Invoking AWS Lambdas On The Browser Client

You may want to execute an AWS Lambda on the browser client for any number of reasons. You may need to get a temporary STS token to scope AWS resources or you may want to run a function in a secure way.

To execute an AWS Lambda on the browser client you are going to need to do the following :

  • Create a Cognito Federated User pool
  • Create a policy that has the permission to execute that Lambda
  • Write a little bit of code

Lets Get Started

For this example, I'm just going to use a Lambda that returns a mouse "squeek". Nothing earth-shattering in this code.

Create Cognito Federated User Pool

To invoke that Lambda on the browser client, we are going to need to obtain temporary credentials from AWS Cognito service. Those credentials are going to be bound to an IAM policy that will allow us to invoke a Lambda function on the client.

Navigate to create AWS Federated Pool service and give that user pool a good name. I named mine lambda.

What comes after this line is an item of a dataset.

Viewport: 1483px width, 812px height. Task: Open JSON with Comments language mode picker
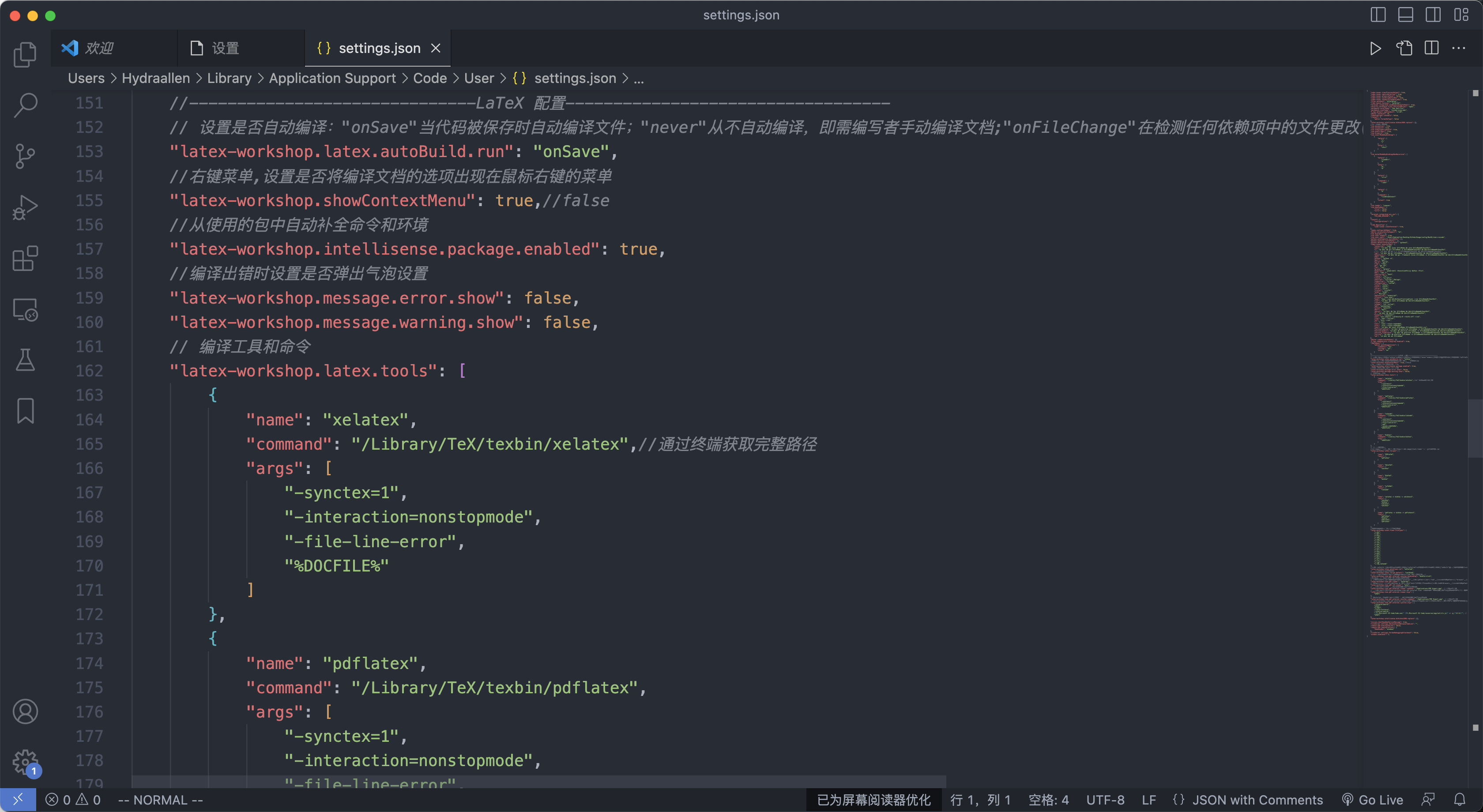pos(1257,800)
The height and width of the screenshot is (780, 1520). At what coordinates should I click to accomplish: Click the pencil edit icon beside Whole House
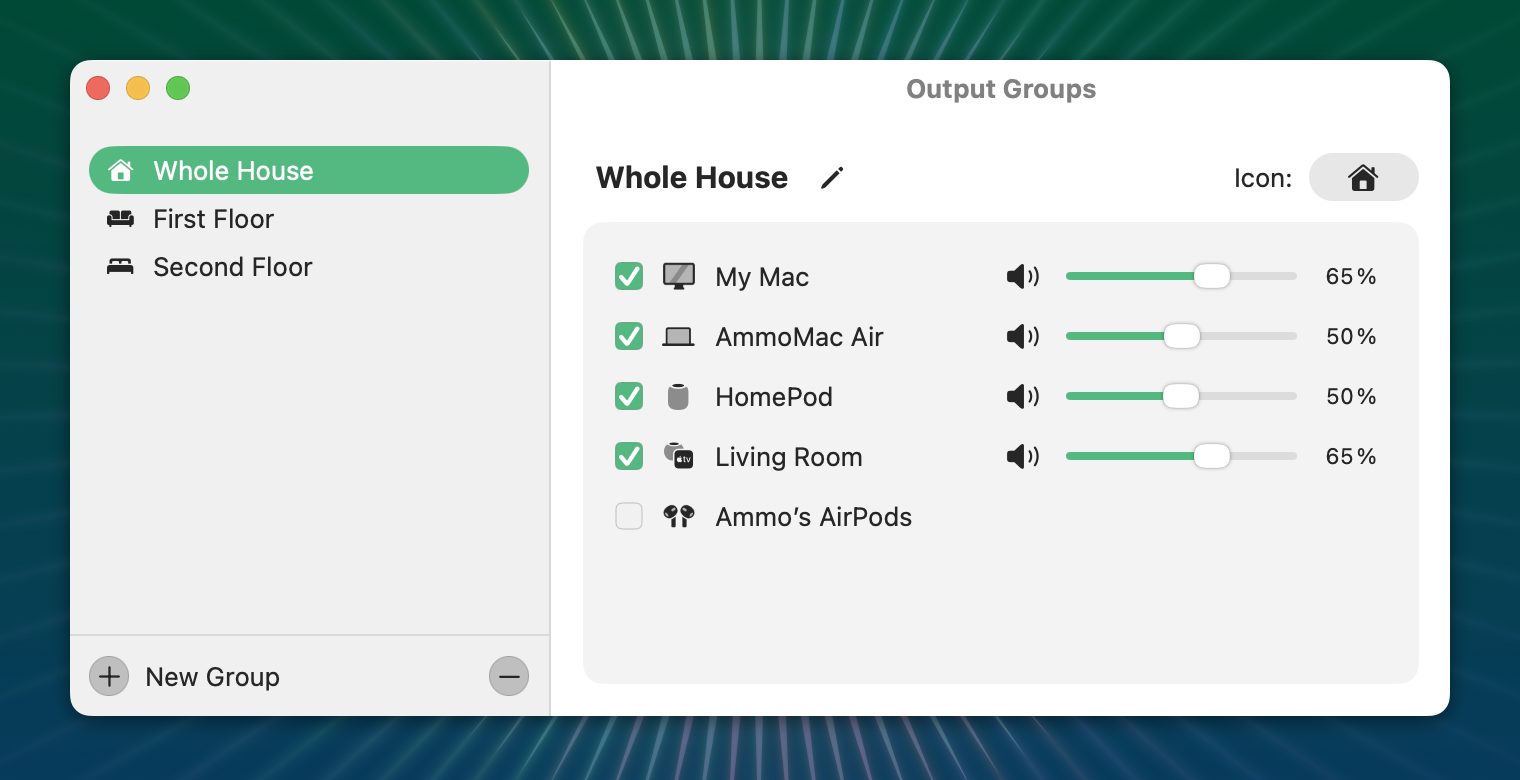tap(832, 178)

Click create new role button to create a new IAM role and update the policy to include Lambda invocation. The policy should look similar to this :

{
    "Version": "2012-10-17",
    "Statement": [
        {
            "Sid": "Stmt1500624793000",
            "Effect": "Allow",
            "Action": [
                "lambda:InvokeAsync",
                "lambda:InvokeFunction"
            ],
            "Resource": [
                "arn:aws:lambda:us-east-1:171566796811:function:test3"
            ]
        }
    ]
}

Write Some Code!

This is the fun part. Include the AWS Cognito library and the AWS Client SDK in your application.

AWS SDK
https://sdk.amazonaws.com/js/aws-sdk-2.77.0.min.js"

AWS Cognito Library
https://s3.amazonaws.com/myjsfiddles-sourcefiles/Cognito+Identity+Use+Cases/amazon-cognito-identity.min.js

Using the Cognito library, get temporary credentials

var poolId = 'us-east-1:251959dd-66e2-40a7-b936-335c03e65386'; /// This should be your federated pool Id. 

AWS.config.update({  
  credentials: new AWS.CognitoIdentityCredentials({
    IdentityPoolId: poolId
  }),
  region: 'us-east-1'
});

Invoke the AWS Lambda :

var lambda = new AWS.Lambda({region: 'us-east-1', apiVersion: '2015-03-31'});  
// create JSON object for parameters for invoking Lambda function
var pullParams = {  
  FunctionName : 'test3',
  InvocationType : 'RequestResponse',
  LogType : 'None'
};
// create variable to hold data returned by that Lambda function
var pullResults;



lambda.invoke(pullParams, function(error, data) {  
console.log(error,data)  
  if (error) {
    prompt(error);
  } else {
    pullResults = JSON.parse(data.Payload);
  }
});

I got a successful response from that Lambda :)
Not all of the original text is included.